GTA Chinatown Wars: review


  • Format: PSP (version reviewed), DS
  • Unleashed: Out Now
  • Publisher: Rockstar Games
  • Developer: Rockstar Leeds/Rockstar North
  • Players: 1 (2 wireless local multiplayer)
  • Site:

Faced with the subtitle ‘Chinatown Wars’, you’d be forgiven for expecting a whole new setting and atmosphere. It’s yet again the taxpayers of Liberty City you’ll be killing, terrorising, and setting on fire however; and only the tiniest proportion of the story is actually spent in Chinatown. Same old same old?

Well, no, not really. If GTA IV climbed into the teleporter from The Fly (original black & white version or David Cronenberg remake, your choice) and the original GTA sneaked in before the door shut, Chinatown Wars is what would come out the other side. So you have here the old – school top down view, but acknowledgement of the fact that it’s the space year 2009. So your character can swim, there’s a steering assist that stops you readjusting your driving line every two seconds (which you can turn off if you’re nuts), and the game autosaves every time you complete a mission (again, you can switch this option off – if you’re nuts).

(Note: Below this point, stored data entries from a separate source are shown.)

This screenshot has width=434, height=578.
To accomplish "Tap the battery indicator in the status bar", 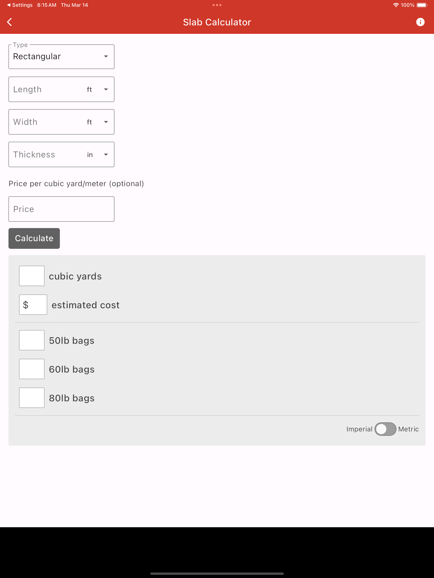I will tap(421, 5).
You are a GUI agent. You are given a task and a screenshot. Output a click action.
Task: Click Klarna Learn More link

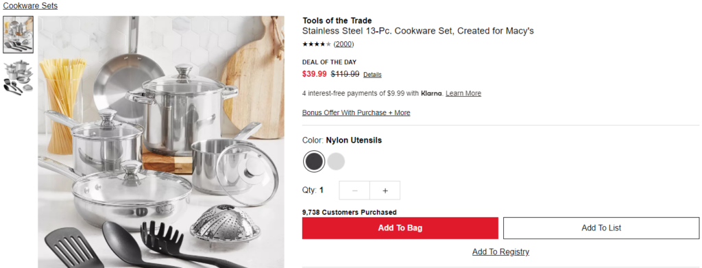[463, 93]
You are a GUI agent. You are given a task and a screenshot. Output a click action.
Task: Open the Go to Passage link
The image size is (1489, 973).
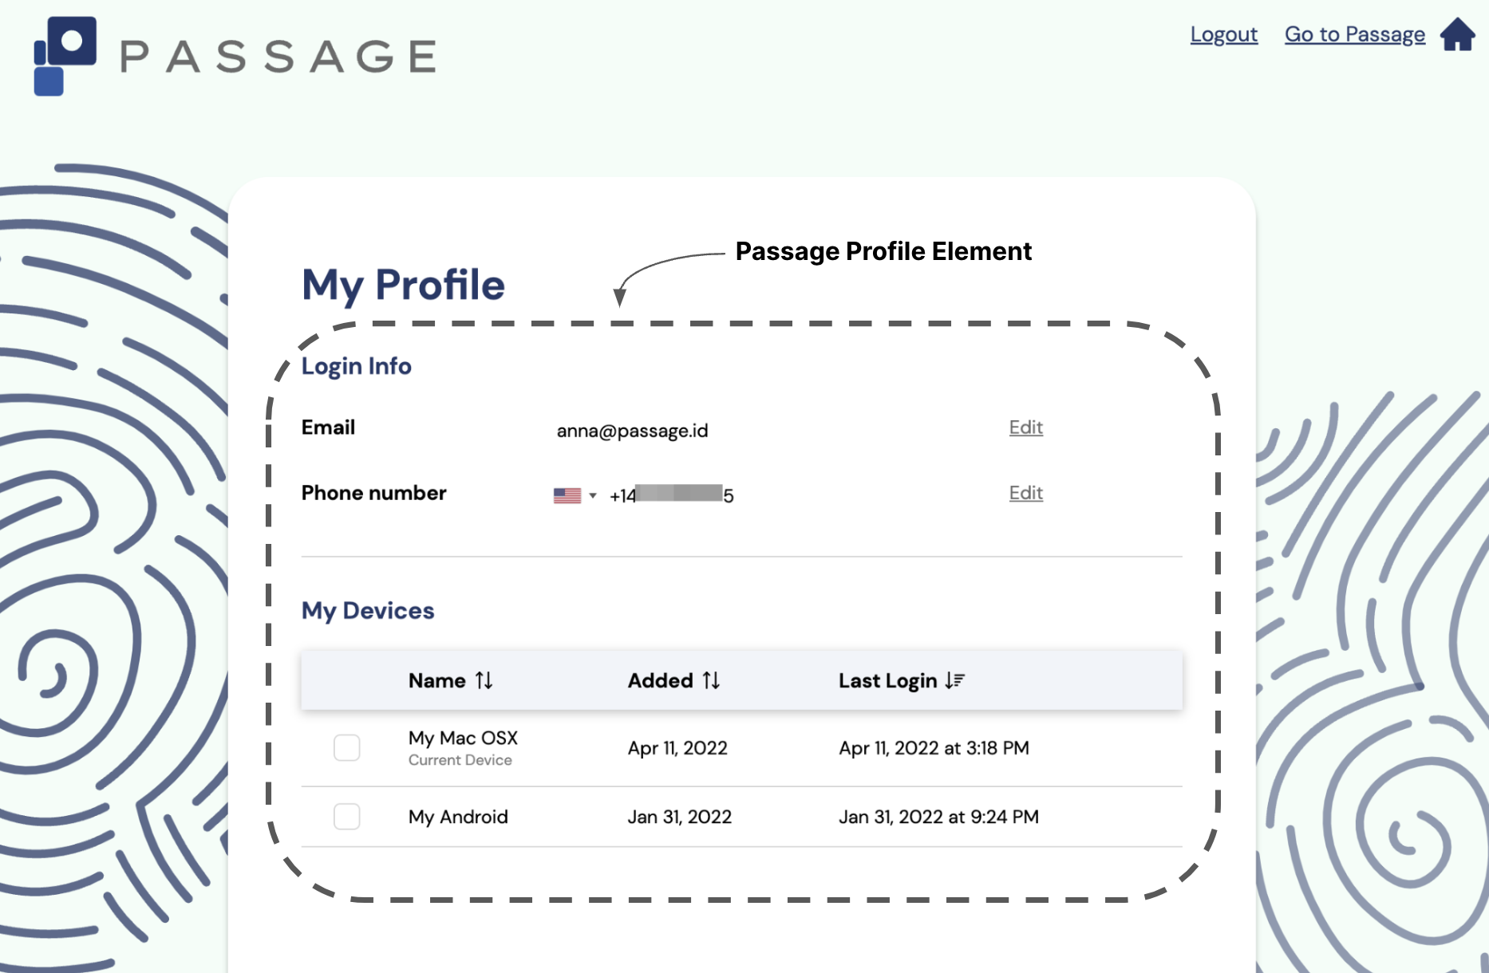[x=1354, y=34]
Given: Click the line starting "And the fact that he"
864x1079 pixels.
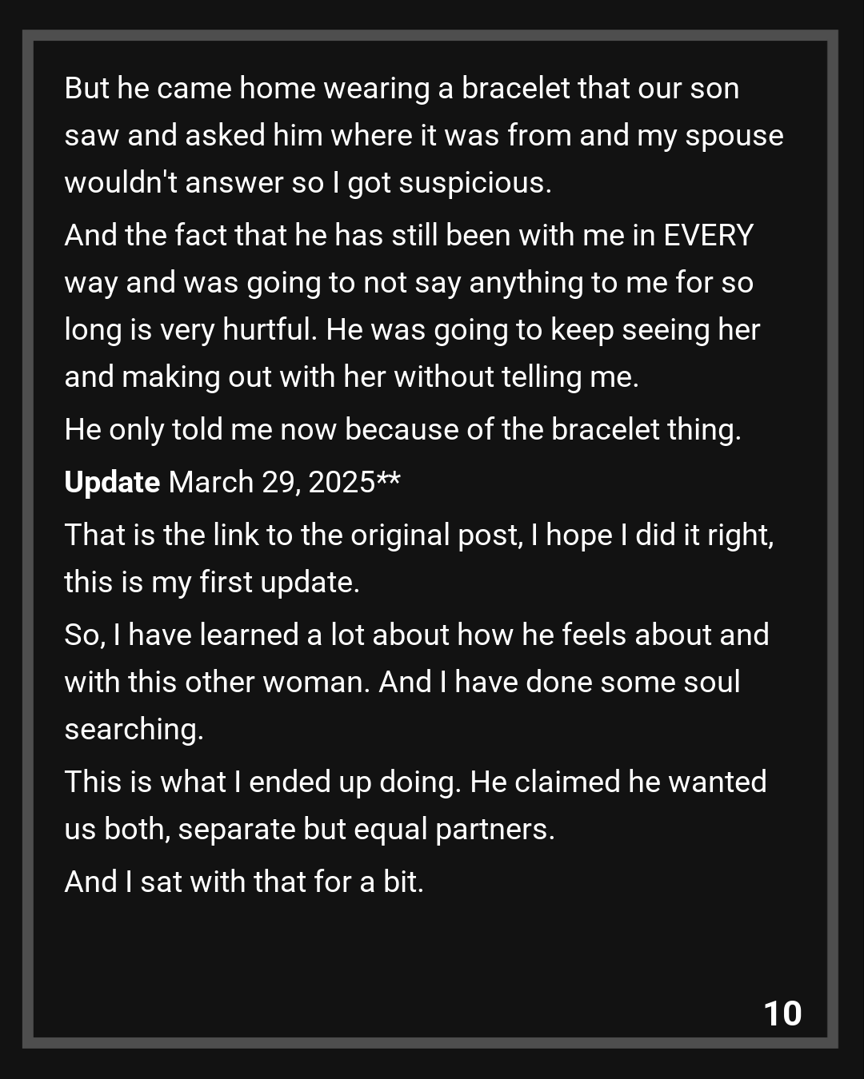Looking at the screenshot, I should point(409,236).
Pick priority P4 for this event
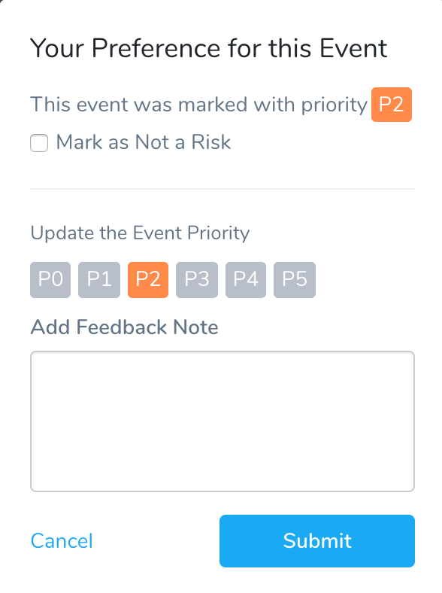Viewport: 442px width, 593px height. (x=246, y=280)
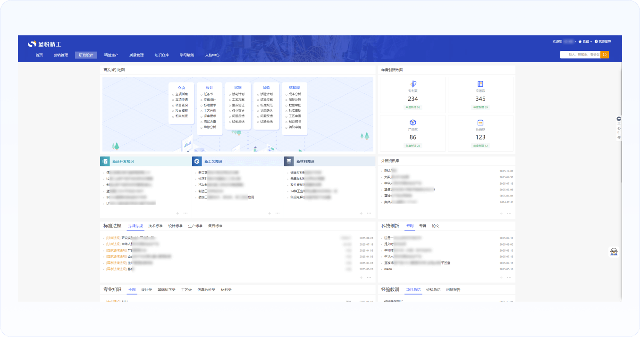Click the 专利数 patent icon
This screenshot has width=640, height=337.
413,84
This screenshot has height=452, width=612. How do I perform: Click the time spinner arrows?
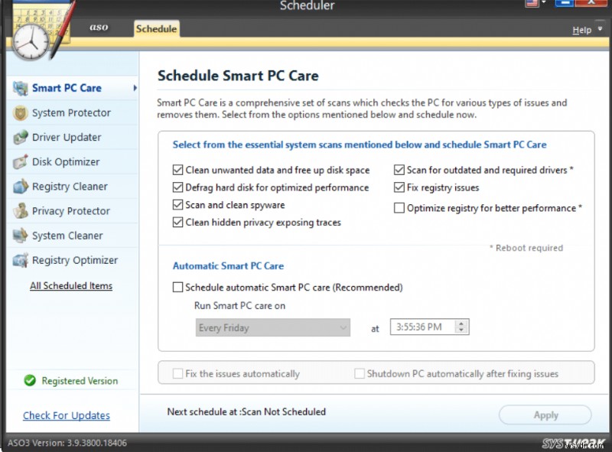pyautogui.click(x=462, y=327)
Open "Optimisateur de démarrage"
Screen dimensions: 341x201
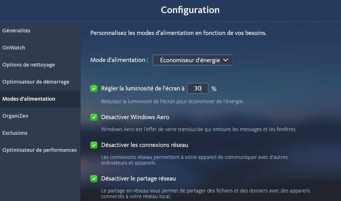pyautogui.click(x=36, y=82)
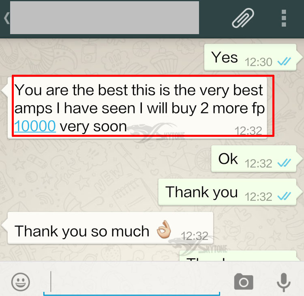Image resolution: width=304 pixels, height=296 pixels.
Task: Tap read-receipt ticks on "Ok" message
Action: click(284, 163)
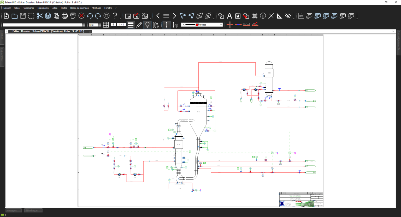Open a folio with the Print icon

click(65, 16)
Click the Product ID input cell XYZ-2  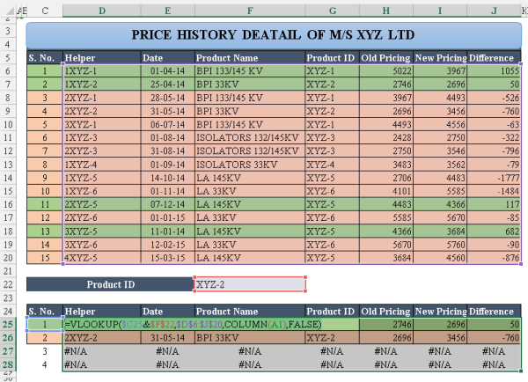point(249,284)

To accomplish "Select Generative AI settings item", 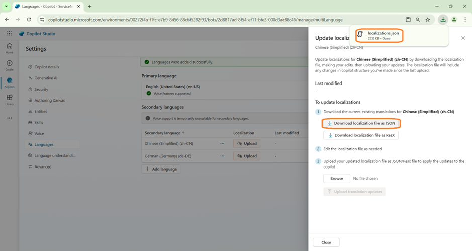I will point(46,78).
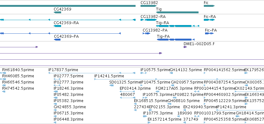Click the DME1-002D05.F purple arrow glyph

click(185, 47)
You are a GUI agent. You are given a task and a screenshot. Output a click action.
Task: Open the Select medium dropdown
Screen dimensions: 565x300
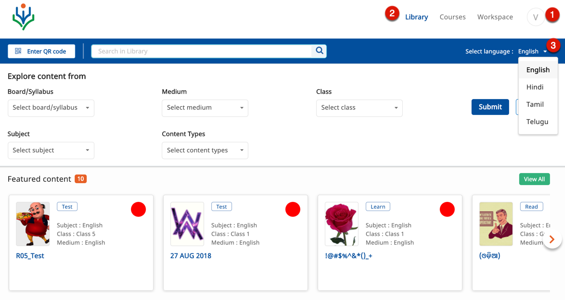[205, 108]
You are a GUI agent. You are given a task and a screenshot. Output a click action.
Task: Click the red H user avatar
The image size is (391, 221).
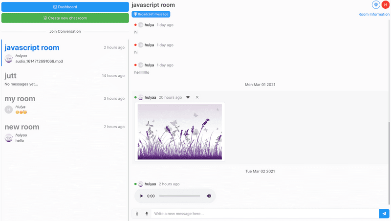pyautogui.click(x=385, y=5)
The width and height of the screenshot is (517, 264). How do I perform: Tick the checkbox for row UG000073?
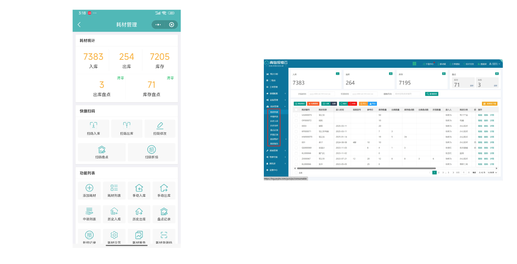click(x=296, y=115)
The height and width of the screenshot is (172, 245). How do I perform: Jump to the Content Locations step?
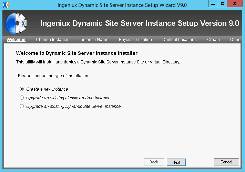tap(180, 40)
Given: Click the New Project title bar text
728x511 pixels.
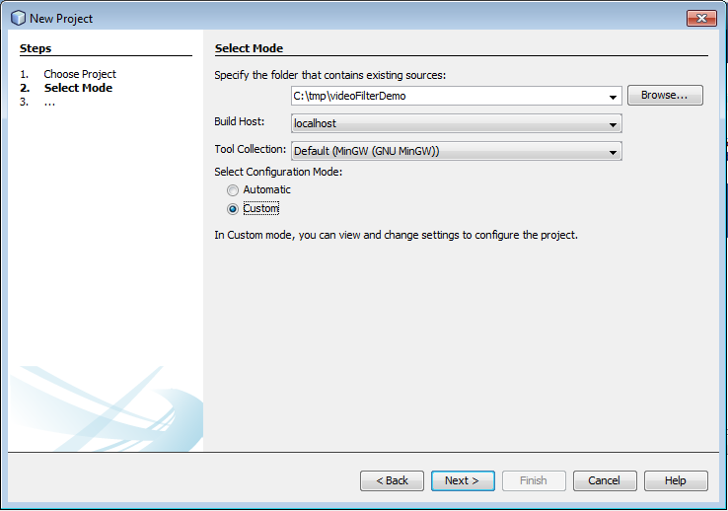Looking at the screenshot, I should coord(63,18).
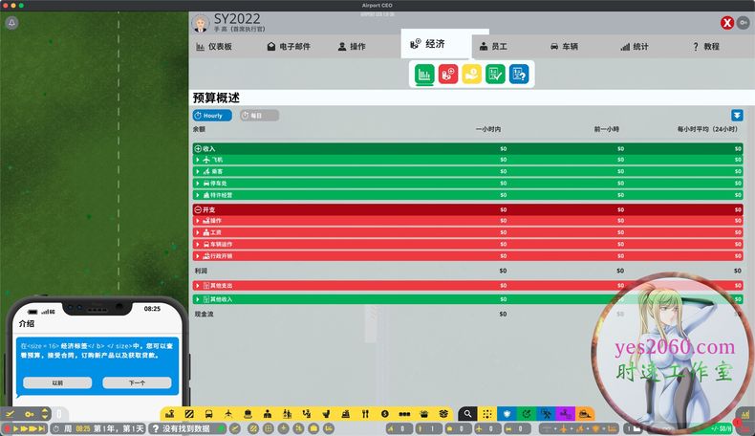Open the yellow loans icon

pos(472,74)
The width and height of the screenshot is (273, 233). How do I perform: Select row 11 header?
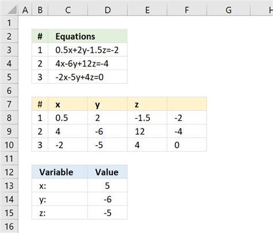9,158
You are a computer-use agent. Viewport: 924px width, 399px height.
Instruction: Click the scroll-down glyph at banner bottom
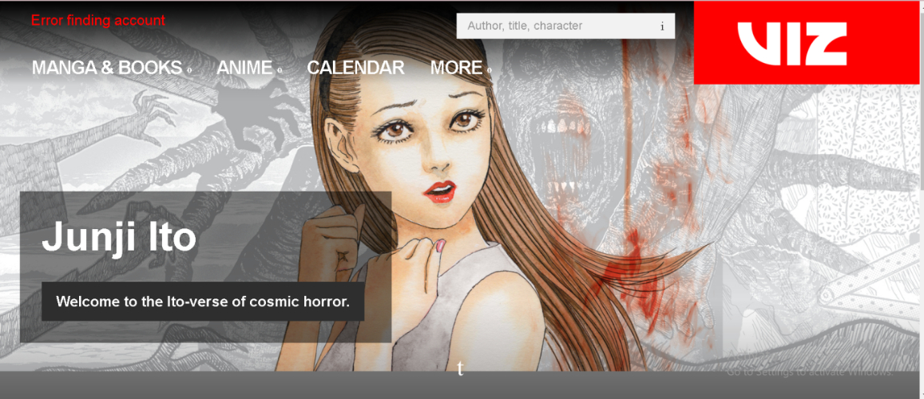point(460,369)
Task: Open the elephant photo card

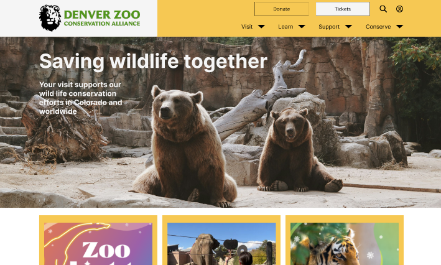Action: point(221,241)
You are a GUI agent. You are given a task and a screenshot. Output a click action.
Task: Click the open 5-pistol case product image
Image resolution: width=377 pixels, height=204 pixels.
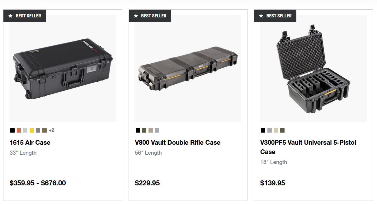[x=313, y=68]
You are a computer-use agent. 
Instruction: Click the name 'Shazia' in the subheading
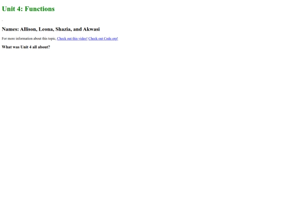pyautogui.click(x=64, y=29)
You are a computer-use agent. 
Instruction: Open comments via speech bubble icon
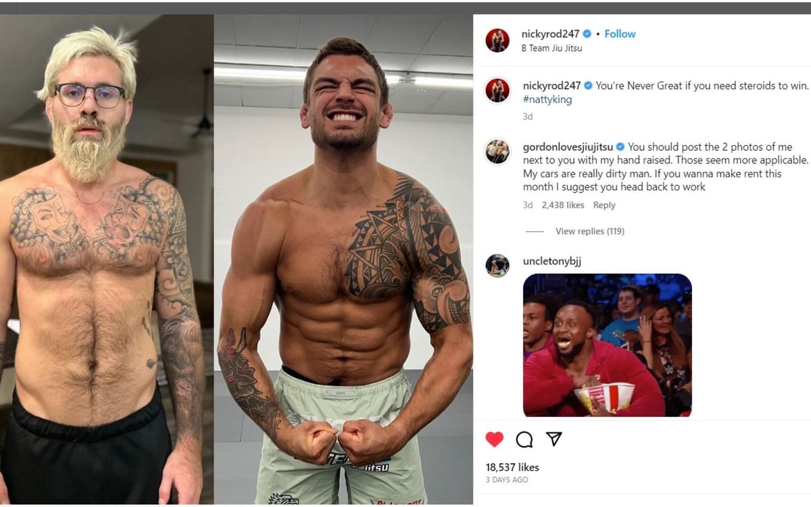[524, 439]
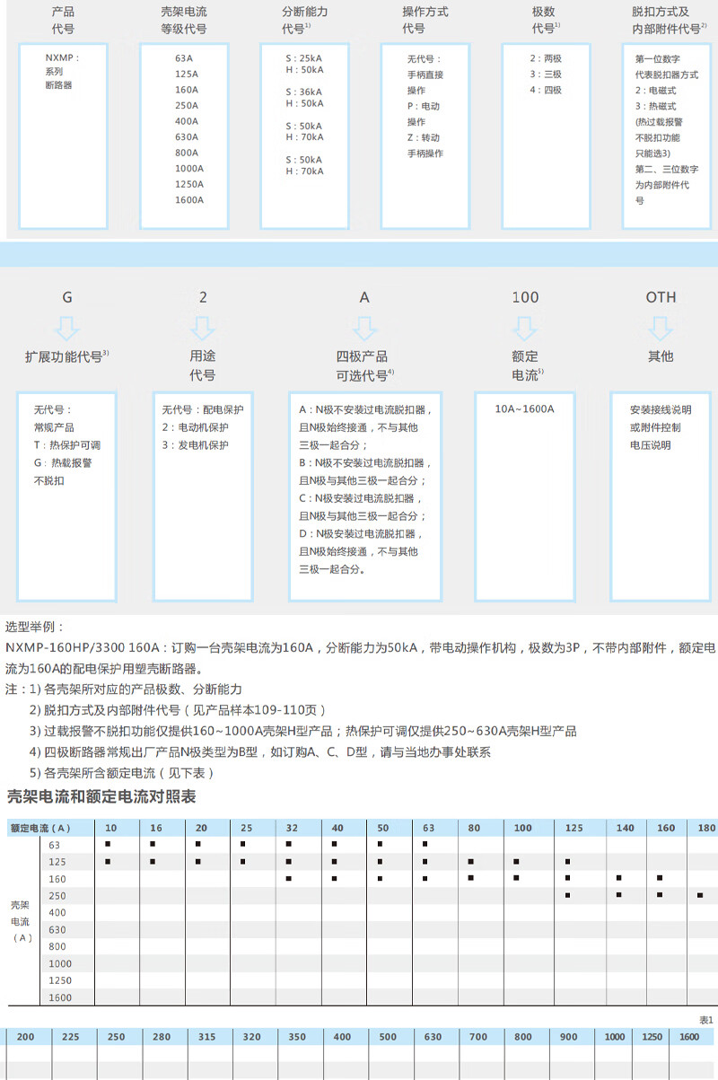This screenshot has width=718, height=1080.
Task: Click the 扩展功能代号 label
Action: (66, 356)
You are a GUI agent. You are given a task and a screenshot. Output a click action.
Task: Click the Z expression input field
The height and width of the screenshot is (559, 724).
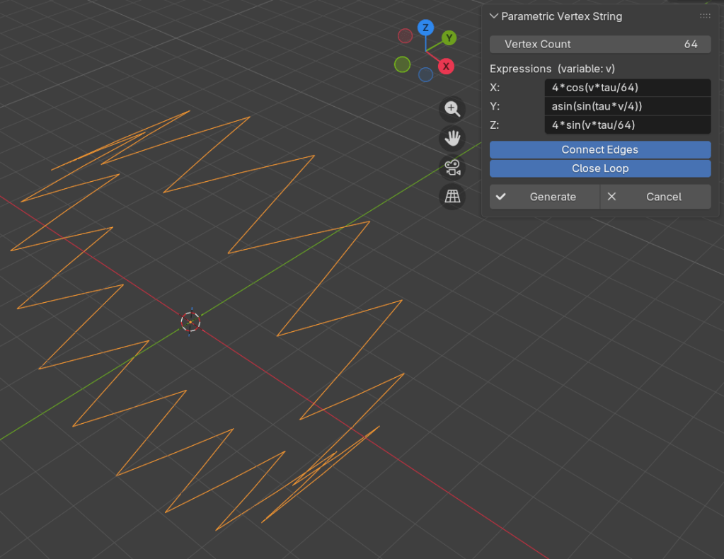628,125
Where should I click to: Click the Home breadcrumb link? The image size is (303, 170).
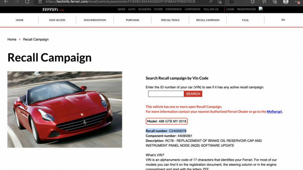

The PSP version we’ve played for this review is a DS port (now there’s a first!). The two versions are essentially the same, though the PSP version has some more music tracks (though only one with vocals, which plays over the end credits) and extra missions – and the DS version, of course, incorporates touchscreen controls. Surprisingly perhaps, the touchscreen sections have been kept for the PSP version.

These aren’t minigames, but so called ‘microgames’ that last just 5 – 10 seconds each, and they’ve been slotted into the GTA experience surprisingly well. For example, stealing most parked cars now means hotwiring them via such a microgame. On the PSP, one method involves rotating the analogue slider to remove screws securing the panel hiding the wiring, holding L and R to bring the wires together, then rotating the slider once more to key the ignition. Take too long, and you set the car’s alarm off. Microgames are also used to smash padlocks, search dumpsters for weapons, and open up stolen vans to get at the goodies within – amongst other things.

The DS origins can also be seen in terms of presentation. For starters, there’s very little pedestrian speech. Also, rather than the fully rendered cut scenes we’ve all become accustomed to, the story here is told through a combination of static screens, in the style of box art for games such as San Andreas (and of course Chinatown Wars itself), and on – screen text. A few jokes suffer from being read rather than heard; but the script – which follows the usual GTA themes of death and betrayal – is sharp and witty (if not quite up to the standard of GTA IV). Even if you’re not a fan of the writing, there are plenty of rude words to giggle at.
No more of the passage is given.